# PROVIDED RECORDS
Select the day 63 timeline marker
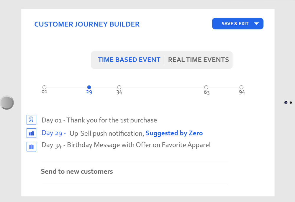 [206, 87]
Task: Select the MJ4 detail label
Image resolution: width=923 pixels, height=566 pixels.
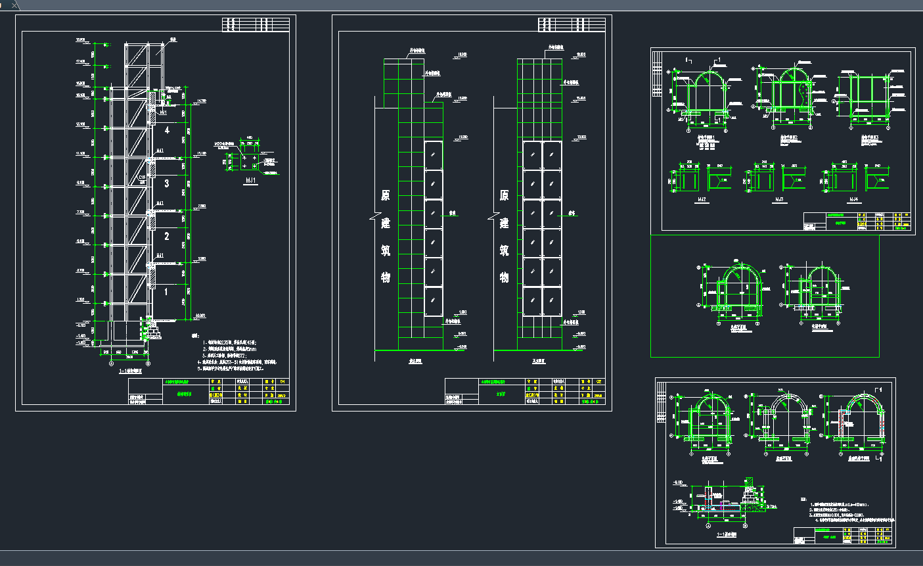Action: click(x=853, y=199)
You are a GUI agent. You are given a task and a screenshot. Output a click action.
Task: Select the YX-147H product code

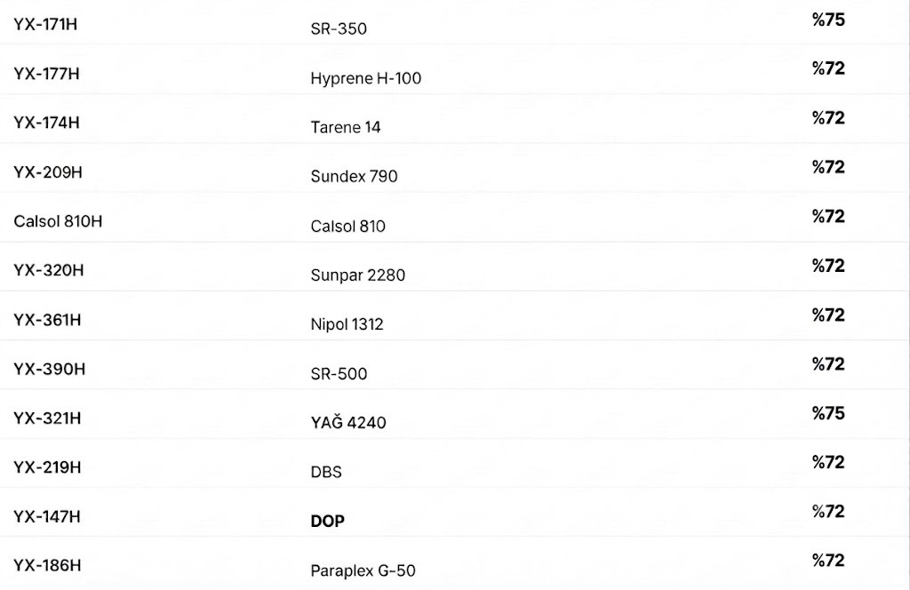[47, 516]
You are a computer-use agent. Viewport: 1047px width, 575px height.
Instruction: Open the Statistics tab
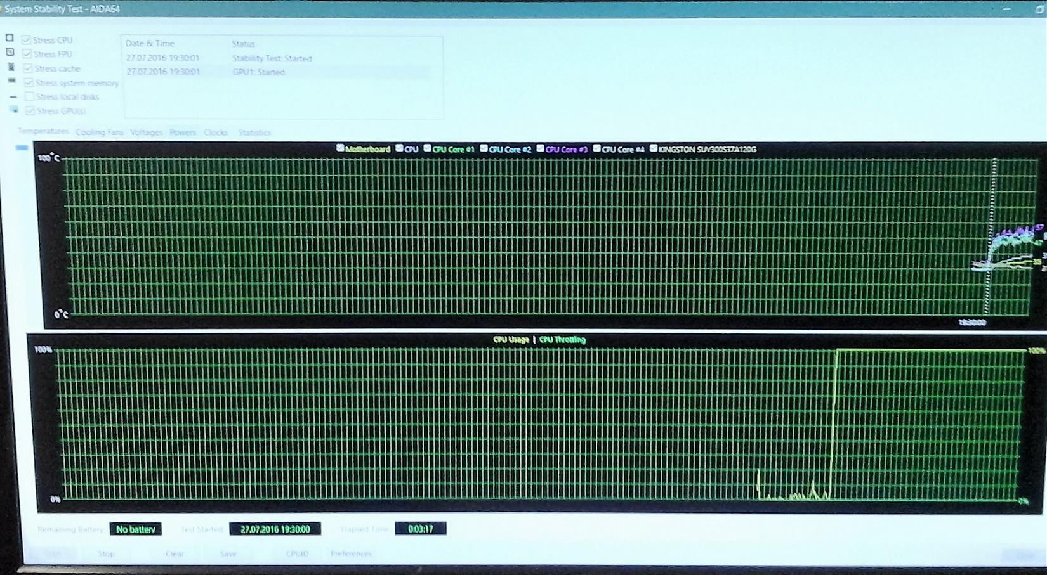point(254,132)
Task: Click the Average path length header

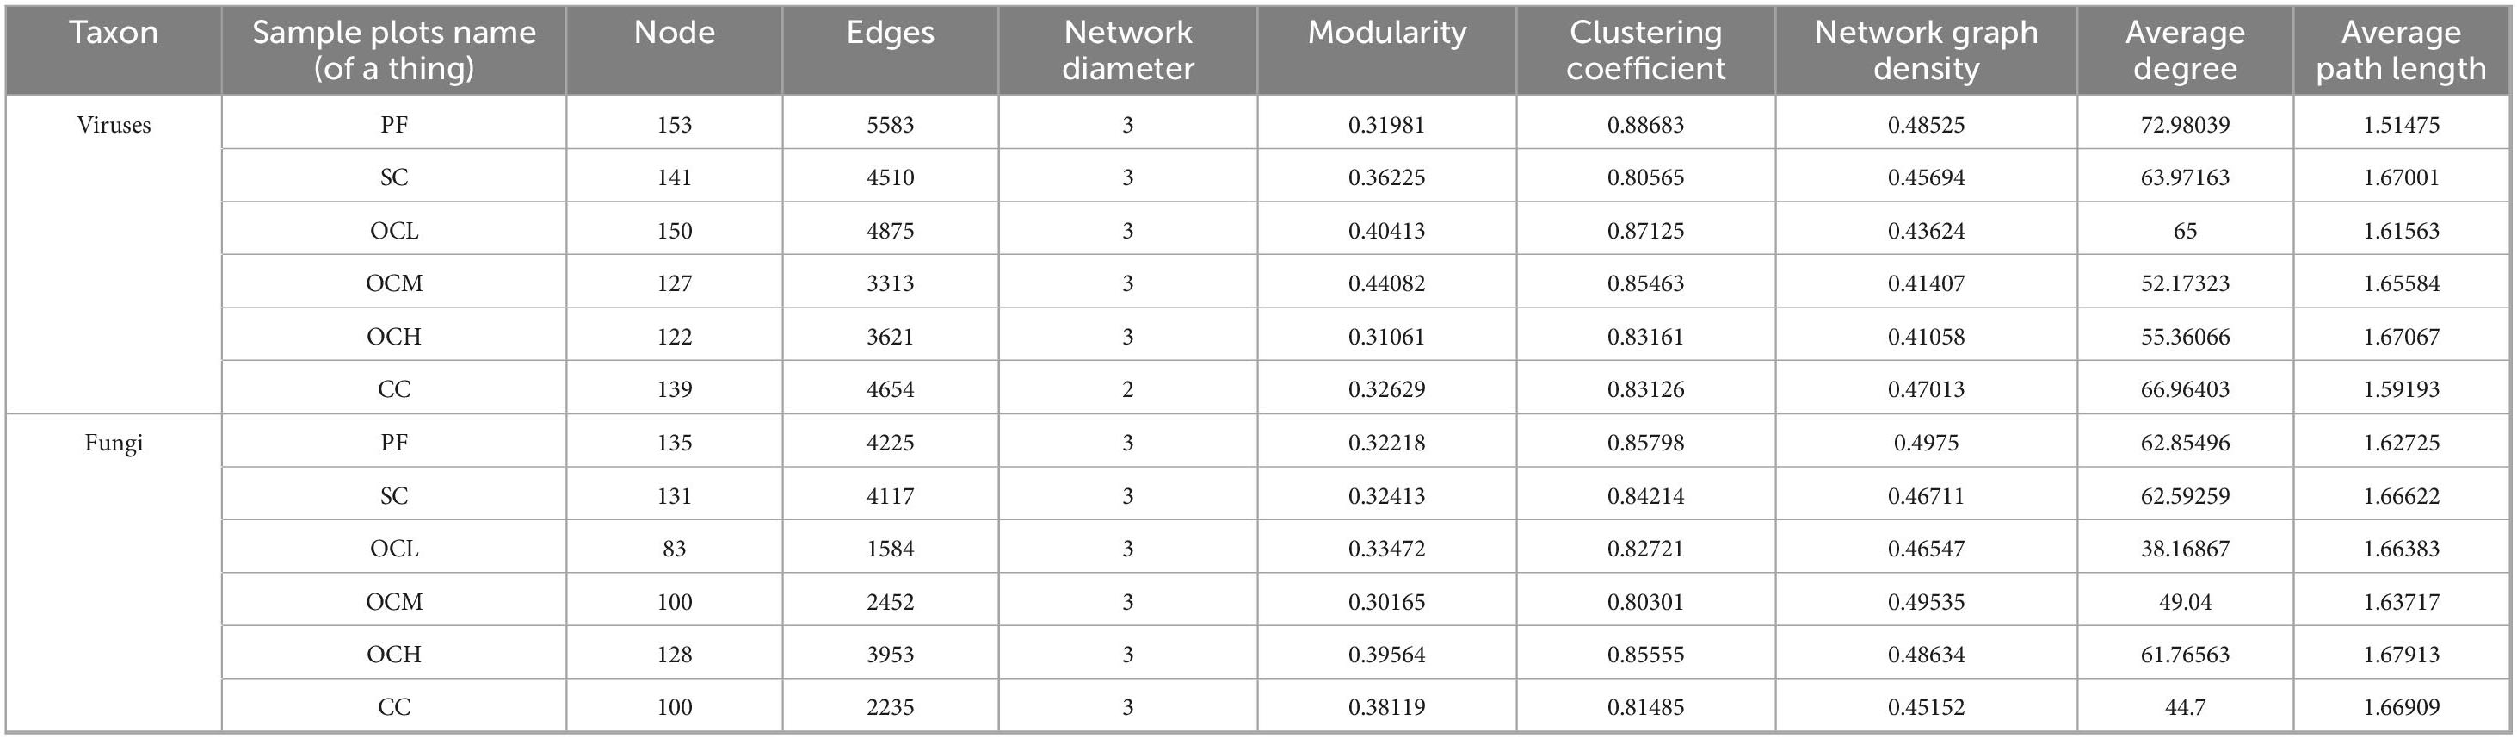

# TASK DIRECTIONS
Each entry above is to be given again exactly, and any image in it is to be dropped.

# THE COMPLETED TASK
Select the day 63 timeline marker
 [206, 87]
Task: Select the MJ4 detail label
Image resolution: width=923 pixels, height=566 pixels.
Action: click(x=853, y=199)
You are a GUI agent. You are given a task and a screenshot. Output a click action.
Task: Select the YX-147H product code

[47, 516]
You are a computer-use agent. Viewport: 1047px width, 575px height.
Instruction: Open the Statistics tab
point(254,132)
Task: Click the Average path length header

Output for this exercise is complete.